This was after delivering the biannual Monetary Policy Report at the Central Bank, Port of Spain, yesterday.
Williams’s downward revision comes on the heels on the International Monetary Fund’s (IMF) projection that the economy is expected to grow some 1.7 per cent for 2012.
“Data for the first quarter of 2012 do not yet validate this optimism, as a further, albeit small, decline in real GDP may have occurred,” he said.
The economy, Williams said, is not growing as envisaged, noting contraction by 2.6 per cent in the third and fourth quarters of 2011.
Williams had earlier noted that the United Kingdom is in technical recession because of two quarters of economic decline.
Is T&T also in recession, he was asked.
Williams refused to use the “R” word.
“I am not sure you can translate these concepts mechanically from developed to developing countries. Our situation is more serious. We’ve had negative growth for three years. That’s the issue. It’s not so much the quarterly variation. We’ve had negative growth for three years. That’s our challenge: how do we get out of that slump,” he explained.
Is “slump” the same as recession, the Governor was asked. Once again, he refused to make a definitive statement.
“You want me to say the ‘R’ word? The economy has been in a slump. We are waiting on the recovery and the recovery is a bit delayed. Let’s put it like that,” he said.

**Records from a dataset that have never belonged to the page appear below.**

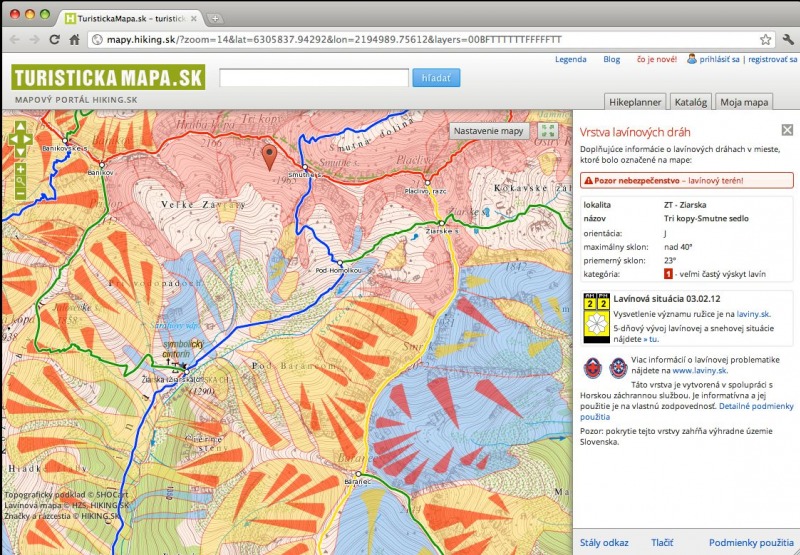Viewport: 800px width, 555px height.
Task: Click the map zoom in plus button
Action: point(21,169)
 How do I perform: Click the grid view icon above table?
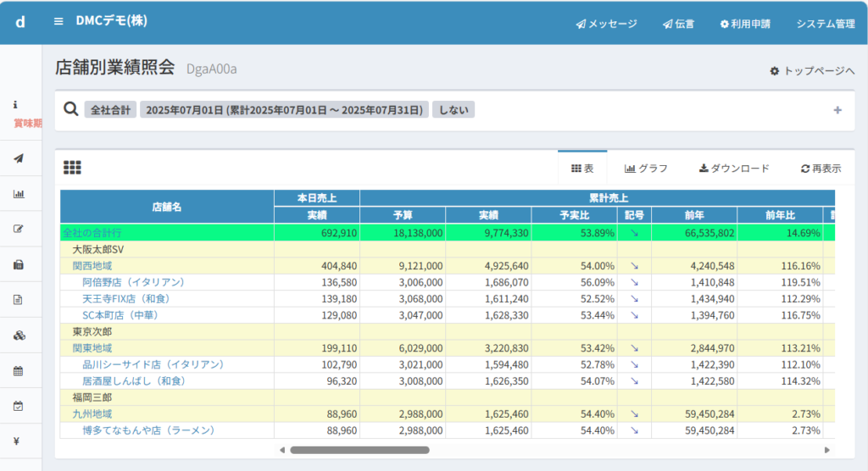[72, 168]
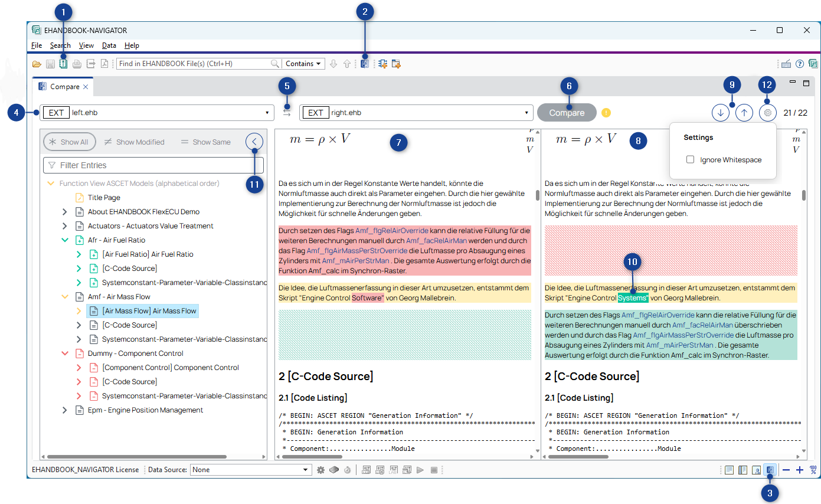This screenshot has width=821, height=504.
Task: Click zoom in plus icon in status bar
Action: [x=800, y=470]

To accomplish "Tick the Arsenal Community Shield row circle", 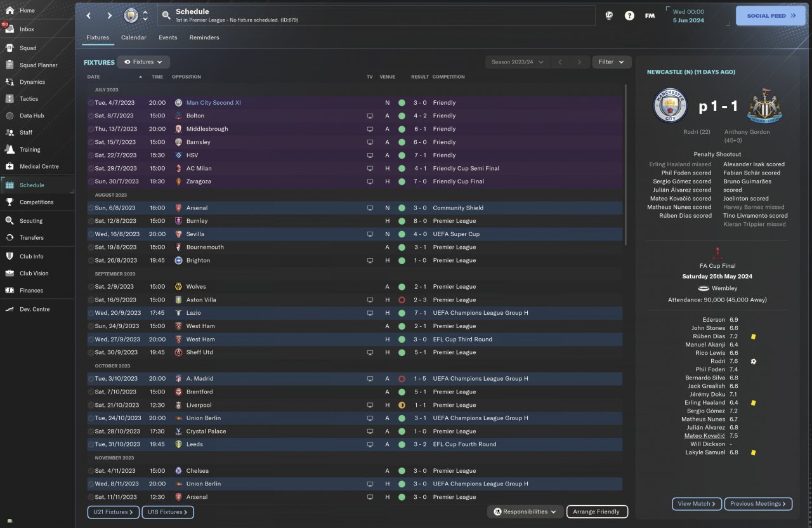I will pos(91,208).
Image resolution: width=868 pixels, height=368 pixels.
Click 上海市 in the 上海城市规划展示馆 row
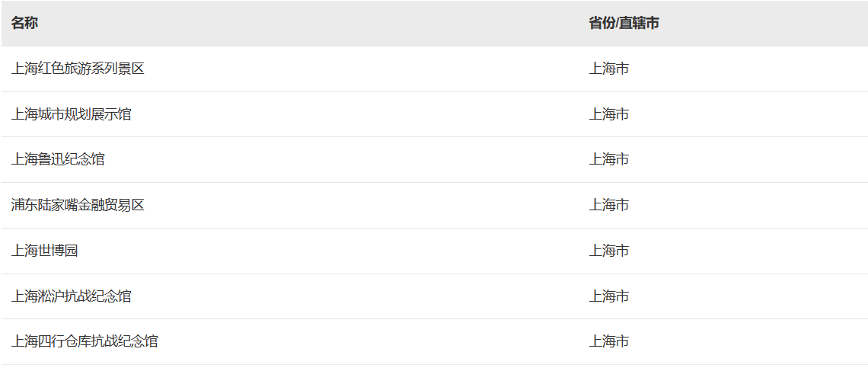[609, 114]
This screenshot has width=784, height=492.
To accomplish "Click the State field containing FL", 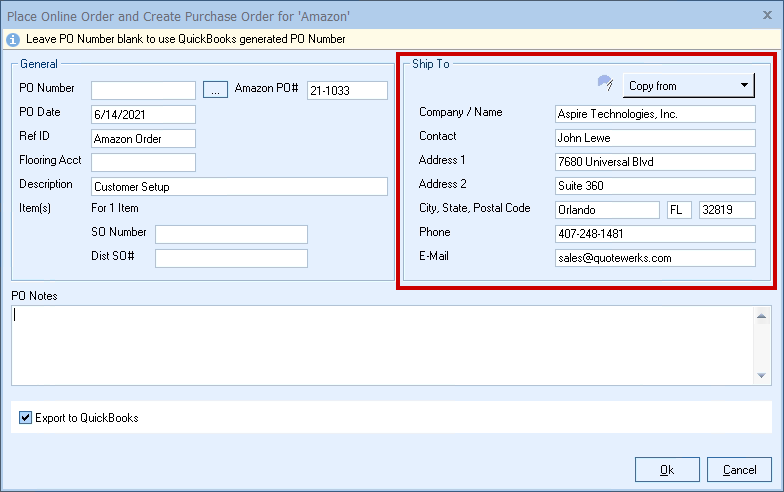I will [x=679, y=210].
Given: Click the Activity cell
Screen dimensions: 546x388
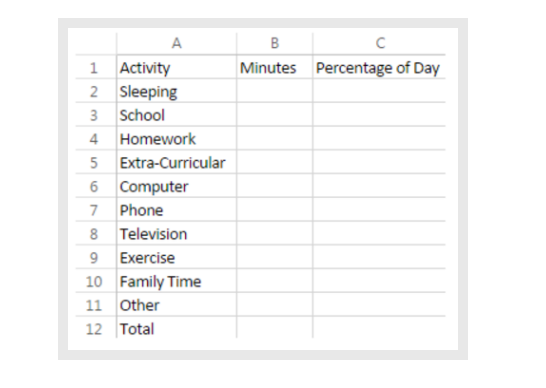Looking at the screenshot, I should tap(177, 67).
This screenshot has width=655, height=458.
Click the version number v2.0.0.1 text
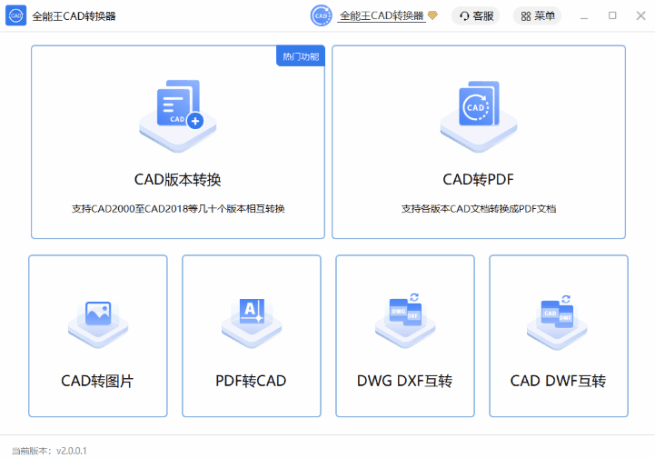tap(71, 451)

The “steeper” than anticipated drop in the energy sector, he said, had a lot to do with bank’s revision.
For instance:
• Oil Production: now 80,673 barrels a day; an 18 per cent decline from 2010;
• LNG output down 16.5 per cent; natural gas liquids declined by 16.1 per cent;
In the non-energy sector, Williams noted that output of the construction and manufacturing sectors was negatively impacted by industrial action at Trinidad Cement Ltd (TCL), which significantly reduced output and sale of cement in the quarter.
While the onus has remained on the Government to stimulate the flagging economy, Williams noted that its fiscal plans, through its Public Sector Investment Programme (PSIP), have not provided the stimulus to economic activity.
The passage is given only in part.